Hume, na verdade, destruiu a ilusão do eu, uma ilusão cuja destruição também esteve a cargo de grandes mestres do passado. Através desta destruição da ilusão do eu, o homem é levado a compreender que ele próprio é um mundo de aparências, exatamente como o mundo exterior. Desta forma, a grande e eterna ideia da realidade que se encontra por detrás das aparências está implícita em toda parte, em cada pesquisador honesto do eu, incluindo Descartes e Hume, que, sem dúvida, ficariam surpresos ao serem colocados ao lado de Gautama Buda, dos videntes védicos ou de Jalalladin Rumi, bem como de Pitáoras e Sócrates. Não que tenham eles, ou outros dentre os primeiros filósofos modernos, alcançado em si próprios aquilo que alcançaram os mestres do caminho da transformação. Contudo, as ideias introduzidas por estes mestres no caudal da civilização humana percorrem, igualmente, os elevados intelectos dos filósofos.

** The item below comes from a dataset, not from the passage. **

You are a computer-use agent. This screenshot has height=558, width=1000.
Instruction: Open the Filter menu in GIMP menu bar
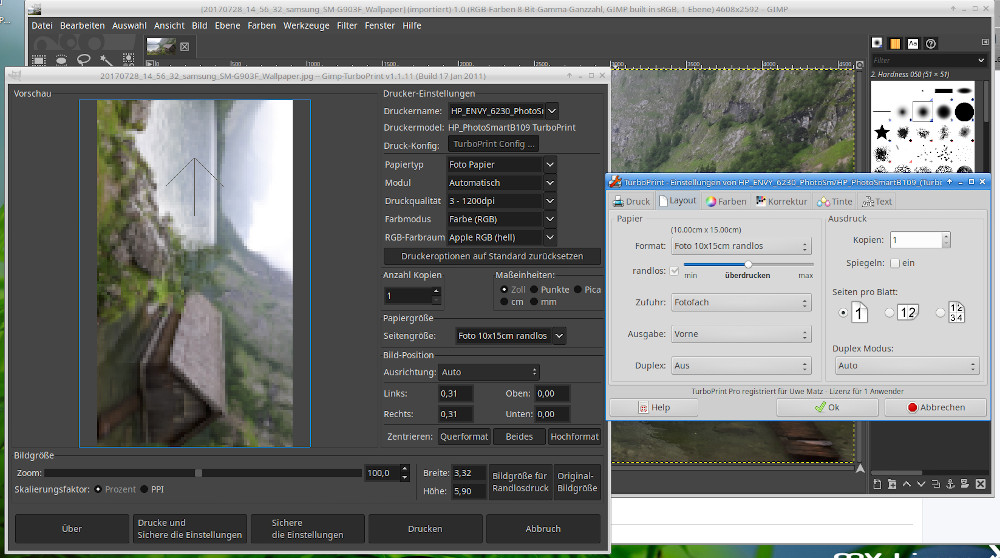coord(347,25)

Quem ou o que tem consciência dessas aparências interiores? É sob esta forma que a grande ideia de uma realidade interna se apresenta a nós quando lemos estes filósofos científicos pioneiros. Quando, porém, esta pergunta se transforma apenas num problema a ser resolvido, tal como ocorre em nosso mundo contemporâneo, a corrente destas grandes ideias antigas cessa seu fluxo. Assim como a ideia de natureza se encontra encoberta pelo problema atual do meio ambiente, a ideia do eu interior encontra-se encoberta pelos problemas contemporâneos da identidade pessoal. “Papel social”< “identidade do ego”, “singularidade pessoal”, “autenticidade” e “autodeterminação” — por aí vai a lista de rótulos e palavras que cercam o “problema do eu”, tal como se manifesta atualmente na teoria psicoterapêutica, ou nos conflitos legais envolvendo a definição de morte ou os direitos dos ainda não-nascidos. Transformamos nossa natureza interior num meio ambiente interior; a reveladora pergunta “Quem sou?” transformou-se no problema de difícil solução do aprimoramento pessoal e da autodeterminação.
Na filosofia de Immanuel Kant (1724–1804), a antiga ideia de uma grande realidade por detrás das aparências recebe uma formulação surpreendetemente nova, graças, precisamente, à honestidade descomprometida e à clareza do ceticismo de Hume. A assombrosa tentativa kantiana de harmonizar os ensinamentos do cristianismo com os ensinamentos da ciência moderna representou, também, um terremoto intelectual sujo impacto se mantém até hoje. Foi a filosofia de Hume, segundo admitiu o próprio Kant, que primeiro despertou o grande pensador alemão de seu “cochilo dogmático”.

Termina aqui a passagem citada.